WHAT THE EXERCISE ASKS
Render every line of the data below as a Markdown table with the columns "No." and "Line", numbering the rows in order and omitting blank lines.

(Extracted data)
________________
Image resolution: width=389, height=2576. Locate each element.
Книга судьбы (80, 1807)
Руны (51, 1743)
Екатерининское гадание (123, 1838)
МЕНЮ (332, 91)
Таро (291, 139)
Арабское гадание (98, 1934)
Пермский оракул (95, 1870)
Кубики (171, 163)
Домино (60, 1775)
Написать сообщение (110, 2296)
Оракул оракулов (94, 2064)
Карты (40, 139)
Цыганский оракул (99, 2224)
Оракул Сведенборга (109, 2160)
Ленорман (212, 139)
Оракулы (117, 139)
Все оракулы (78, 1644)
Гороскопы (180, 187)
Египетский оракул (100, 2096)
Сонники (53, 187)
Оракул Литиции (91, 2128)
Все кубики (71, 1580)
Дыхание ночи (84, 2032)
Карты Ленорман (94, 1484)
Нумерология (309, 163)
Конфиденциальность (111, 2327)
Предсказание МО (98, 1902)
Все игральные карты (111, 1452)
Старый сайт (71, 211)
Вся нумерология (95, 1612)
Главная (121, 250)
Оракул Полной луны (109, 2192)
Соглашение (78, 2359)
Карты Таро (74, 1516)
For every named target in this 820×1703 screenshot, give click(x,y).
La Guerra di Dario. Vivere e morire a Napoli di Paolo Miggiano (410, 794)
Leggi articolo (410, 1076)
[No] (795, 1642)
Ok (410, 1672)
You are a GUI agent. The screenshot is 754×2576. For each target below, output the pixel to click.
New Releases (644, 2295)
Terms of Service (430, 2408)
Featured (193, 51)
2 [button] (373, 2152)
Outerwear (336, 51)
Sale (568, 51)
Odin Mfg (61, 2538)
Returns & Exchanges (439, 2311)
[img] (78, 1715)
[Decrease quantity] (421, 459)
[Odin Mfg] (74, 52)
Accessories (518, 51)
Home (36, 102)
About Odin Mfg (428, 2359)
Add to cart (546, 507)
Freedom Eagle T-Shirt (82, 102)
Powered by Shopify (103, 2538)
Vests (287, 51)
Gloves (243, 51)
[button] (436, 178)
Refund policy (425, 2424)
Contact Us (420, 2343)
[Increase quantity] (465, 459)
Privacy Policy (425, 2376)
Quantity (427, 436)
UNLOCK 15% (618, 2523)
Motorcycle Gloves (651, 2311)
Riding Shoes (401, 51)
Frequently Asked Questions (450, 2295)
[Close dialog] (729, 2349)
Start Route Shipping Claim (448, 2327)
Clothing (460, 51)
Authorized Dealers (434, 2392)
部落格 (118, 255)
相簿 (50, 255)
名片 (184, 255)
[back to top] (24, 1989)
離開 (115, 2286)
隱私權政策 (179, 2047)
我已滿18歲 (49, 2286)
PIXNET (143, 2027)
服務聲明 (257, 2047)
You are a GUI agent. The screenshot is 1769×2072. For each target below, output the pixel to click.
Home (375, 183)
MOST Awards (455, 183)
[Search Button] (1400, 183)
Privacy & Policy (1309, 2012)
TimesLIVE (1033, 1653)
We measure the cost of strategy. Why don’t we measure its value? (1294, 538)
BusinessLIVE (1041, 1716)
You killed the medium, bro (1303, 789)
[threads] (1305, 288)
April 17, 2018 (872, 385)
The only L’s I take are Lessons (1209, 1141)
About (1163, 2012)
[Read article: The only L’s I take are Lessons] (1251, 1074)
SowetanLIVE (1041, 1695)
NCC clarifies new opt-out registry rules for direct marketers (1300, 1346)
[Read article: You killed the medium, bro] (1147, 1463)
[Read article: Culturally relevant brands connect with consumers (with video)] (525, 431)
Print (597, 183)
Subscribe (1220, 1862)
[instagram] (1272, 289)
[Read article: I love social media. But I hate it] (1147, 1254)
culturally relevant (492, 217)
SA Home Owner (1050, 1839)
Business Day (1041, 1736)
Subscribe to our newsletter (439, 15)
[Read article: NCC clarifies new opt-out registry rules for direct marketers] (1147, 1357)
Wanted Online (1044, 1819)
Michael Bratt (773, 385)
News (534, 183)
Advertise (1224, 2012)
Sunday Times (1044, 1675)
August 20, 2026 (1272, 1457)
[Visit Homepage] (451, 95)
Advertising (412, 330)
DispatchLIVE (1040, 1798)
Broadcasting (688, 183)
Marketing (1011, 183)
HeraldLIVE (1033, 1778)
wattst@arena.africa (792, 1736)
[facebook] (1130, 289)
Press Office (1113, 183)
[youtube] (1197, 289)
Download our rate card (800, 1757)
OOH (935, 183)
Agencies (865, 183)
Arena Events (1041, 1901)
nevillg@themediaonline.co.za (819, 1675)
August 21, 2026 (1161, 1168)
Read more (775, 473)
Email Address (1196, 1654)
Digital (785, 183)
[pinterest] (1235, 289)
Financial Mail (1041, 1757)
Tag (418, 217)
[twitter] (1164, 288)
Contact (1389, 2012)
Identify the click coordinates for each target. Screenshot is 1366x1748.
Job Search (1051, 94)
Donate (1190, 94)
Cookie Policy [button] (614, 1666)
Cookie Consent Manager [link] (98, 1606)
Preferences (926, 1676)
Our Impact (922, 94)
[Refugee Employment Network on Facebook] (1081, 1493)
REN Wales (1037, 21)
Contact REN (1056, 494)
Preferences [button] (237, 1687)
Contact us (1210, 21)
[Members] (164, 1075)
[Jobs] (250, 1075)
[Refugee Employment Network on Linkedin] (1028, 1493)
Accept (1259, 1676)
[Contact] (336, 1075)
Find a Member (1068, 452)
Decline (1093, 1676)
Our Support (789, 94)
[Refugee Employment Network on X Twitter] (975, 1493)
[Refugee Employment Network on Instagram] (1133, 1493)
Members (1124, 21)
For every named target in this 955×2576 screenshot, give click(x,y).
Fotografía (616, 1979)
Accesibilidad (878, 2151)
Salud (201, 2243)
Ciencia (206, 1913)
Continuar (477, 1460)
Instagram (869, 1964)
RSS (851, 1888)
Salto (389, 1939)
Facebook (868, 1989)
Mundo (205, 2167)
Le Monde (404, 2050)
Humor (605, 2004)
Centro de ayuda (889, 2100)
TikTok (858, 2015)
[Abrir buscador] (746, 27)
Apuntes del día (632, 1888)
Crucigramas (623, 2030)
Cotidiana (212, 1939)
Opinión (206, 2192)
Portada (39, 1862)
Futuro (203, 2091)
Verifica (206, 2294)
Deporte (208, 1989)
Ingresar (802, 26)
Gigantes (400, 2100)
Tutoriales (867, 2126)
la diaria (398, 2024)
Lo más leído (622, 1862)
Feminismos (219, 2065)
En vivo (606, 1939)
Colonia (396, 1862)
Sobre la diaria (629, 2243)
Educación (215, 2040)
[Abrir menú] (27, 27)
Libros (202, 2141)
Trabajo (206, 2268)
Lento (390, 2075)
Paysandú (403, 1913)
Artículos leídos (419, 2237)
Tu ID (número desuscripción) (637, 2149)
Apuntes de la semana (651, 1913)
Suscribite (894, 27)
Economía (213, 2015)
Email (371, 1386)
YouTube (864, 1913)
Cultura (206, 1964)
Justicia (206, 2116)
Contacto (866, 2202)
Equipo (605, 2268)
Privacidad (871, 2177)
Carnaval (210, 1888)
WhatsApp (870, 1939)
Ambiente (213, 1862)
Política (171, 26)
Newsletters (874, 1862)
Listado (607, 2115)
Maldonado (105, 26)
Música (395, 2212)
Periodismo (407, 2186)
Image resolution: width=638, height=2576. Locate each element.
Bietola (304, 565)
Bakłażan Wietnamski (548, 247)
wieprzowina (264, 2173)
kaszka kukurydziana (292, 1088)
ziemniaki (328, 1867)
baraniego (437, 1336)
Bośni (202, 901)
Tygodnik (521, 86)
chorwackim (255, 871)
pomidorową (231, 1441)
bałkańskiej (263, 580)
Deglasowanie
________________
EXERCISE ANSWER
| No. | Line |
|---|---|
| 1 | Image resolution: width=389, height=2576. Locate each element. |
| 2 | Книга судьбы (80, 1807) |
| 3 | Руны (51, 1743) |
| 4 | Екатерининское гадание (123, 1838) |
| 5 | МЕНЮ (332, 91) |
| 6 | Таро (291, 139) |
| 7 | Арабское гадание (98, 1934) |
| 8 | Пермский оракул (95, 1870) |
| 9 | Кубики (171, 163) |
| 10 | Домино (60, 1775) |
| 11 | Написать сообщение (110, 2296) |
| 12 | Оракул оракулов (94, 2064) |
| 13 | Карты (40, 139) |
| 14 | Цыганский оракул (99, 2224) |
| 15 | Оракул Сведенборга (109, 2160) |
| 16 | Ленорман (212, 139) |
| 17 | Оракулы (117, 139) |
| 18 | Все оракулы (78, 1644) |
| 19 | Гороскопы (180, 187) |
| 20 | Египетский оракул (100, 2096) |
| 21 | Сонники (53, 187) |
| 22 | Оракул Литиции (91, 2128) |
| 23 | Все кубики (71, 1580) |
| 24 | Дыхание ночи (84, 2032) |
| 25 | Карты Ленорман (94, 1484) |
| 26 | Нумерология (309, 163) |
| 27 | Конфиденциальность (111, 2327) |
| 28 | Предсказание МО (98, 1902) |
| 29 | Все игральные карты (111, 1452) |
| 30 | Старый сайт (71, 211) |
| 31 | Вся нумерология (95, 1612) |
| 32 | Главная (121, 250) |
| 33 | Оракул Полной луны (109, 2192) |
| 34 | Соглашение (78, 2359) |
| 35 | Карты Таро (74, 1516) |
| 36 | For every named target in this 820×1703 screenshot, give click(x,y). |
| 37 | La Guerra di Dario. Vivere e morire a Napoli di Paolo Miggiano (410, 794) |
| 38 | Leggi articolo (410, 1076) |
| 39 | [No] (795, 1642) |
| 40 | Ok (410, 1672) |
| 41 | You are a GUI agent. The screenshot is 754×2576. For each target below, output the pixel to click. |
| 42 | New Releases (644, 2295) |
| 43 | Terms of Service (430, 2408) |
| 44 | Featured (193, 51) |
| 45 | 2 [button] (373, 2152) |
| 46 | Outerwear (336, 51) |
| 47 | Sale (568, 51) |
| 48 | Odin Mfg (61, 2538) |
| 49 | Returns & Exchanges (439, 2311) |
| 50 | [img] (78, 1715) |
| 51 | [Decrease quantity] (421, 459) |
| 52 | [Odin Mfg] (74, 52) |
| 53 | Accessories (518, 51) |
| 54 | Home (36, 102) |
| 55 | About Odin Mfg (428, 2359) |
| 56 | Add to cart (546, 507) |
| 57 | Freedom Eagle T-Shirt (82, 102) |
| 58 | Powered by Shopify (103, 2538) |
| 59 | Vests (287, 51) |
| 60 | Gloves (243, 51) |
| 61 | [button] (436, 178) |
| 62 | Refund policy (425, 2424) |
| 63 | Contact Us (420, 2343) |
| 64 | [Increase quantity] (465, 459) |
| 65 | Privacy Policy (425, 2376) |
| 66 | Quantity (427, 436) |
| 67 | UNLOCK 15% (618, 2523) |
| 68 | Motorcycle Gloves (651, 2311) |
| 69 | Riding Shoes (401, 51) |
| 70 | Frequently Asked Questions (450, 2295) |
| 71 | [Close dialog] (729, 2349) |
| 72 | Start Route Shipping Claim (448, 2327) |
| 73 | Clothing (460, 51) |
| 74 | Authorized Dealers (434, 2392) |
| 75 | 部落格 (118, 255) |
| 76 | 相簿 (50, 255) |
| 77 | 名片 (184, 255) |
| 78 | [back to top] (24, 1989) |
| 79 | 離開 (115, 2286) |
| 80 | 隱私權政策 (179, 2047) |
| 81 | 我已滿18歲 (49, 2286) |
| 82 | PIXNET (143, 2027) |
| 83 | 服務聲明 (257, 2047) |
| 84 | You are a GUI agent. The screenshot is 1769×2072. For each target below, output the pixel to click. |
| 85 | Home (375, 183) |
| 86 | MOST Awards (455, 183) |
| 87 | [Search Button] (1400, 183) |
| 88 | Privacy & Policy (1309, 2012) |
| 89 | TimesLIVE (1033, 1653) |
| 90 | We measure the cost of strategy. Why don’t we measure its value? (1294, 538) |
| 91 | BusinessLIVE (1041, 1716) |
| 92 | You killed the medium, bro (1303, 789) |
| 93 | [threads] (1305, 288) |
| 94 | April 17, 2018 (872, 385) |
| 95 | The only L’s I take are Lessons (1209, 1141) |
| 96 | About (1163, 2012) |
| 97 | [Read article: The only L’s I take are Lessons] (1251, 1074) |
| 98 | SowetanLIVE (1041, 1695) |
| 99 | NCC clarifies new opt-out registry rules for direct marketers (1300, 1346) |
| 100 | [Read article: You killed the medium, bro] (1147, 1463) |
| 101 | [Read article: Culturally relevant brands connect with consumers (with video)] (525, 431) |
| 102 | Print (597, 183) |
| 103 | Subscribe (1220, 1862) |
| 104 | [instagram] (1272, 289) |
| 105 | [Read article: I love social media. But I hate it] (1147, 1254) |
| 106 | culturally relevant (492, 217) |
| 107 | SA Home Owner (1050, 1839) |
| 108 | Business Day (1041, 1736) |
| 109 | Subscribe to our newsletter (439, 15) |
| 110 | [Read article: NCC clarifies new opt-out registry rules for direct marketers] (1147, 1357) |
| 111 | Wanted Online (1044, 1819) |
| 112 | Michael Bratt (773, 385) |
| 113 | News (534, 183) |
| 114 | Advertise (1224, 2012) |
| 115 | Sunday Times (1044, 1675) |
| 116 | August 20, 2026 (1272, 1457) |
| 117 | [Visit Homepage] (451, 95) |
| 118 | Advertising (412, 330) |
| 119 | DispatchLIVE (1040, 1798) |
| 120 | Broadcasting (688, 183) |
| 121 | Marketing (1011, 183) |
| 122 | HeraldLIVE (1033, 1778) |
| 123 | wattst@arena.africa (792, 1736) |
| 124 | [facebook] (1130, 289) |
| 125 | Press Office (1113, 183) |
| 126 | [youtube] (1197, 289) |
| 127 | Download our rate card (800, 1757) |
| 128 | OOH (935, 183) |
| 129 | Agencies (865, 183) |
| 130 | Arena Events (1041, 1901) |
| 131 | nevillg@themediaonline.co.za (819, 1675) |
| 132 | August 21, 2026 (1161, 1168) |
| 133 | Read more (775, 473) |
| 134 | Email Address (1196, 1654) |
| 135 | Digital (785, 183) |
| 136 | [pinterest] (1235, 289) |
| 137 | Financial Mail (1041, 1757) |
| 138 | Tag (418, 217) |
| 139 | [twitter] (1164, 288) |
| 140 | Contact (1389, 2012) |
| 141 | Identify the click coordinates for each target. Screenshot is 1366x1748. |
| 142 | Job Search (1051, 94) |
| 143 | Donate (1190, 94) |
| 144 | Cookie Policy [button] (614, 1666) |
| 145 | Cookie Consent Manager [link] (98, 1606) |
| 146 | Preferences (926, 1676) |
| 147 | Our Impact (922, 94) |
| 148 | [Refugee Employment Network on Facebook] (1081, 1493) |
| 149 | REN Wales (1037, 21) |
| 150 | Contact REN (1056, 494) |
| 151 | Preferences [button] (237, 1687) |
| 152 | Contact us (1210, 21) |
| 153 | [Members] (164, 1075) |
| 154 | [Jobs] (250, 1075) |
| 155 | [Refugee Employment Network on Linkedin] (1028, 1493) |
| 156 | Accept (1259, 1676) |
| 157 | [Contact] (336, 1075) |
| 158 | Find a Member (1068, 452) |
| 159 | Decline (1093, 1676) |
| 160 | Our Support (789, 94) |
| 161 | [Refugee Employment Network on X Twitter] (975, 1493) |
| 162 | [Refugee Employment Network on Instagram] (1133, 1493) |
| 163 | Members (1124, 21) |
| 164 | For every named target in this 955×2576 screenshot, give click(x,y). |
| 165 | Fotografía (616, 1979) |
| 166 | Accesibilidad (878, 2151) |
| 167 | Salud (201, 2243) |
| 168 | Ciencia (206, 1913) |
| 169 | Continuar (477, 1460) |
| 170 | Instagram (869, 1964) |
| 171 | RSS (851, 1888) |
| 172 | Salto (389, 1939) |
| 173 | Facebook (868, 1989) |
| 174 | Mundo (205, 2167) |
| 175 | Le Monde (404, 2050) |
| 176 | Humor (605, 2004) |
| 177 | Centro de ayuda (889, 2100) |
| 178 | TikTok (858, 2015) |
| 179 | [Abrir buscador] (746, 27) |
| 180 | Apuntes del día (632, 1888) |
| 181 | Crucigramas (623, 2030) |
| 182 | Cotidiana (212, 1939) |
| 183 | Opinión (206, 2192) |
| 184 | Portada (39, 1862) |
| 185 | Futuro (203, 2091) |
| 186 | Verifica (206, 2294) |
| 187 | Deporte (208, 1989) |
| 188 | Ingresar (802, 26) |
| 189 | Gigantes (400, 2100) |
| 190 | Tutoriales (867, 2126) |
| 191 | la diaria (398, 2024) |
| 192 | Lo más leído (622, 1862) |
| 193 | Feminismos (219, 2065) |
| 194 | En vivo (606, 1939) |
| 195 | Colonia (396, 1862) |
| 196 | Sobre la diaria (629, 2243) |
| 197 | Educación (215, 2040) |
| 198 | [Abrir menú] (27, 27) |
| 199 | Libros (202, 2141) |
| 200 | Trabajo (206, 2268) |
| 201 | Lento (390, 2075) |
| 202 | Paysandú (403, 1913) |
| 203 | Artículos leídos (419, 2237) |
| 204 | Tu ID (número desuscripción) (637, 2149) |
| 205 | Apuntes de la semana (651, 1913) |
| 206 | Suscribite (894, 27) |
| 207 | Economía (213, 2015) |
| 208 | Email (371, 1386) |
| 209 | YouTube (864, 1913) |
| 210 | Cultura (206, 1964) |
| 211 | Justicia (206, 2116) |
| 212 | Contacto (866, 2202) |
| 213 | Equipo (605, 2268) |
| 214 | Privacidad (871, 2177) |
| 215 | Carnaval (210, 1888) |
| 216 | WhatsApp (870, 1939) |
| 217 | Ambiente (213, 1862) |
| 218 | Política (171, 26) |
| 219 | Newsletters (874, 1862) |
| 220 | Listado (607, 2115) |
| 221 | Maldonado (105, 26) |
| 222 | Música (395, 2212) |
| 223 | Periodismo (407, 2186) |
| 224 | Image resolution: width=638, height=2576. Locate each element. |
| 225 | Bietola (304, 565) |
| 226 | Bakłażan Wietnamski (548, 247) |
| 227 | wieprzowina (264, 2173) |
| 228 | kaszka kukurydziana (292, 1088) |
| 229 | ziemniaki (328, 1867) |
| 230 | baraniego (437, 1336) |
| 231 | Bośni (202, 901) |
| 232 | Tygodnik (521, 86) |
| 233 | chorwackim (255, 871) |
| 234 | pomidorową (231, 1441) |
| 235 | bałkańskiej (263, 580) |
| 236 | Deglasowanie |